Der Konzern gewährt fremden Chatbots vorübergehend kostenlosen Zugang zum Messenger. Damit will er ein Kartellverfahren abwenden, das Milliarden kosten könnte.
Meta macht die Schotten auf. Einen Monat lang dürfen konkurrierende KI-Assistenten kostenlos auf WhatsApp andocken. Das Zugeständnis soll Verhandlungsspielraum mit der EU-Kommission schaffen und eine saftige Strafe verhindern. Die Wettbewerbshüter nahmen das Angebot als Gesprächsbasis an.
Der Ärger reicht ein Jahr zurück. Meta hatte damals die Hausordnung für WhatsApp umgeschrieben: Fremde Chatbots flogen raus, der konzerneigene Assistent bekam den Vorzugsplatz. Brüssel witterte Machtmissbrauch und eröffnete Ende 2025 ein Verfahren. Wenig später signalisierte die Kommission, dass sie die Praktiken für rechtswidrig hält. Im Frühjahr versprach Meta Besserung, knüpfte den Zutritt aber an Gebühren. Die Aufseher werteten das als Täuschungsmanöver und blieben bei ihren Vorwürfen.

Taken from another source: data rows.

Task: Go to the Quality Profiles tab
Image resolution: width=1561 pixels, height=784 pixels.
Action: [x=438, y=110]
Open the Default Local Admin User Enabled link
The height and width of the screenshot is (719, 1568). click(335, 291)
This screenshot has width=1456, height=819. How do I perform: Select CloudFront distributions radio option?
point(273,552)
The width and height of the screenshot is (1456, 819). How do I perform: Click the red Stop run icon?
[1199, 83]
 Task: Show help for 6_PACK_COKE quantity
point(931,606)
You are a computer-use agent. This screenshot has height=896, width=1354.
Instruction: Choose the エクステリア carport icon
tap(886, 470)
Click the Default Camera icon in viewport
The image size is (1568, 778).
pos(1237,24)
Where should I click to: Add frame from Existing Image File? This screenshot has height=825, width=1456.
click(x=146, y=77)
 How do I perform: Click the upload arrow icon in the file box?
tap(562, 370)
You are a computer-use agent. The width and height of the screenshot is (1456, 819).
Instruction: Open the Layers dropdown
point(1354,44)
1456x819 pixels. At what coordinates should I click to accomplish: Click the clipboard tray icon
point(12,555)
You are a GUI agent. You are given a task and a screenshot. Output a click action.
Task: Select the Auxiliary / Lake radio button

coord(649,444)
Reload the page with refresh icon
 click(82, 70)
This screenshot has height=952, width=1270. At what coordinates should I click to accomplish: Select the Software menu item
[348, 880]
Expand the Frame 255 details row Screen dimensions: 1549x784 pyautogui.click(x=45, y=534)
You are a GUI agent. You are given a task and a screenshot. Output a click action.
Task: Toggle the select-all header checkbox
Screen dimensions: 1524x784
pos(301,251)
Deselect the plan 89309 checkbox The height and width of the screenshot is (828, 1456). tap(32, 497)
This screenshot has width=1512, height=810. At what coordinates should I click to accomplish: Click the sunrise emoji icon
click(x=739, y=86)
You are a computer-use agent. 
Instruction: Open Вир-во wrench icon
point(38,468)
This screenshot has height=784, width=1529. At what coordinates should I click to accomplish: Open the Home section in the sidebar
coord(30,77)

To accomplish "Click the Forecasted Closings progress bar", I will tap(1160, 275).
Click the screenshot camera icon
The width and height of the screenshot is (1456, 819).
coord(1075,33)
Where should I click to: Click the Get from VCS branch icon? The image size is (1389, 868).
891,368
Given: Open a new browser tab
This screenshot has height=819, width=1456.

Mit dem Gratismonat will Meta Schlimmeres abwenden. Bei einer Verurteilung drohen bis zu zehn Prozent des weltweiten Jahresumsatzes. Bei einem Konzern dieser Dimension geht es um Summen mit vielen Nullen. Die Kommission ließ durchblicken, dass nun Raum für Gespräche über dauerhafte Verpflichtungen bestehe. Allerdings dränge die Zeit. Das Verfahren erfasst den gesamten Europäischen Wirtschaftsraum außer Italien, wo eigene Ermittlungen laufen.
Der Fall steht für einen breiteren Trend. Die europäischen Aufseher durchleuchten zunehmend, ob Technologiekonzerne eigene Dienste bevorzugen. Bei künstlicher Intelligenz sind sie besonders wachsam. WhatsApp ist für Chatbot-Anbieter ein Tor zu Hunderten Millionen Nutzern. Wer dort fehlt, kämpft mit einem erheblichen Nachteil. Beschwerden eines amerikanischen und eines spanischen Unternehmens hatten das Verfahren angestoßen.
Für Meta geht es um mehr als Geld. Der Konzern will seine KI-Strategie in Europa trotz strenger Regeln durchsetzen. Die befristete Öffnung könnte der Auftakt zu einem größeren Kompromiss sein. Ob beide Seiten zueinander finden, bleibt abzuwarten. Scheitern die Gespräche, droht ein jahrelanger Rechtsstreit.